In 2003, road construction workers in a small town in Ireland discovered a long-lost cemetery.
Of the nearly 1,300 bodies found at the site near the town of Ballyhanna, several former visitors have been identified. Their bones were full of malignant tumors caused by a rare disease, but for very different reasons.
All of these people seem to have a genetic condition known as multiple osteochondromas, which cause painful but less dangerous tumors to grow in the bones, causing lameness, back problems, or nerve damage over time.
Today we know that this disease is very serious, it occurs in about one person in 50,000 people. Finding two bodies with this condition in such a small burial is a coincidence, especially since the genome analysis of the remains has been published in European Journal of Human Genetics found two men who left bones were not related.
In fact, their lives in this small Irish parish were separated by several centuries.
“We made a number of assumptions about the two men when we first discovered that they both suffered from multiple osteochondromas,” says archaeologist Eileen Murphy of Queen’s University Belfast, lead author of the study.
“We thought they were contemporaneous but radiocarbon dating shows they were separated by several centuries. We also thought they were related but new. [ancient DNA] analysis has shown that this is not the case. “
None of the skeletons excavated from the lost Ballyhanna burial ground appear to have been in the best possible health after death. Some show symptoms of tuberculosis or rickets.
But the bones of the two men who had bone spurs were very weak.
Archaeologists think the grave was part of a small Gaelic group that included men, women, and children. Some people may have been very poor, while others were farmers, workers, merchants, artisans, or religious leaders.

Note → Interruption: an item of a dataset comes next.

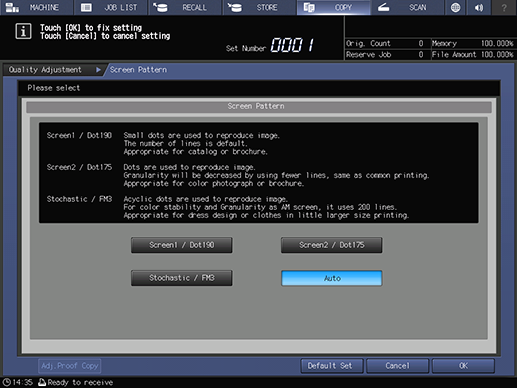Viewport: 517px width, 388px height.
Task: Click the question mark help icon
Action: coord(504,7)
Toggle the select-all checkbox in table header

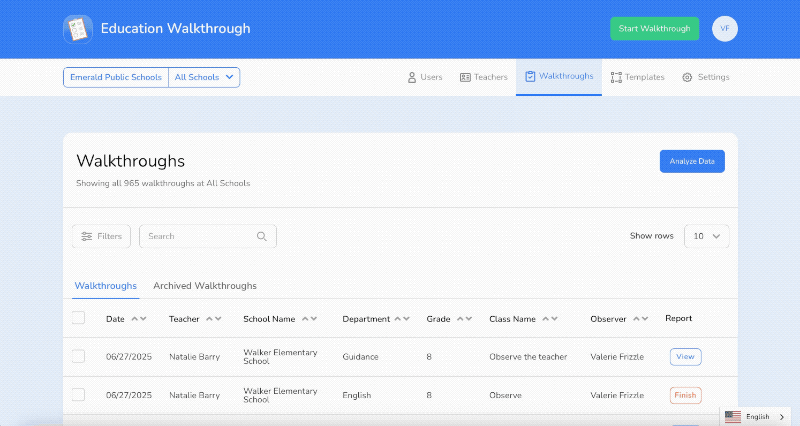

The discovery of two unrelated men with a rare bone disease occurring in such a small area is unusual in itself, and it is rare.
Despite their similar appearance, a recent analysis showed that two cases of multiple osteochondroma were not caused by the same genetic mutation.
All of these individuals showed mutations in the EXT1 gene, which has been linked to several osteochondromas. But one of the changes was not seen in modern patients.
The first person had a missense mutation in part of his EXT1 gene, where one nucleotide base was changed to another, knocking the protein out. It has already been identified in three modern patients with multiple osteochondromas.
The second person showed early leaves a message in the same gene that did not appear in the days visited the patient data.
The person with the new mutation died young, around 18 to 25, and showed deformities in his hips, knees, nose, and arm. He lived between 1031 and 1260 CE.
The man who died at an advanced age, about 30 or 40, had few tumors but they were visible in his bones. He lived between 689 and 975 CE.
“It was surprising that these individuals had such a wide range of mutations, particularly because they are rare,” says geneticist and first author Iseult Jackson of Trinity College Dublin.
The discovery just goes to show how modern DNA analysis can reveal diseases we’ve been dealing with for centuries.
“This study shows how important the analysis of ancient DNA can be to understanding the conditions that still affect people today,” says Trinity College Dublin ethnologist Dan Bradley.
The study was published in European Journal of Human Genetics.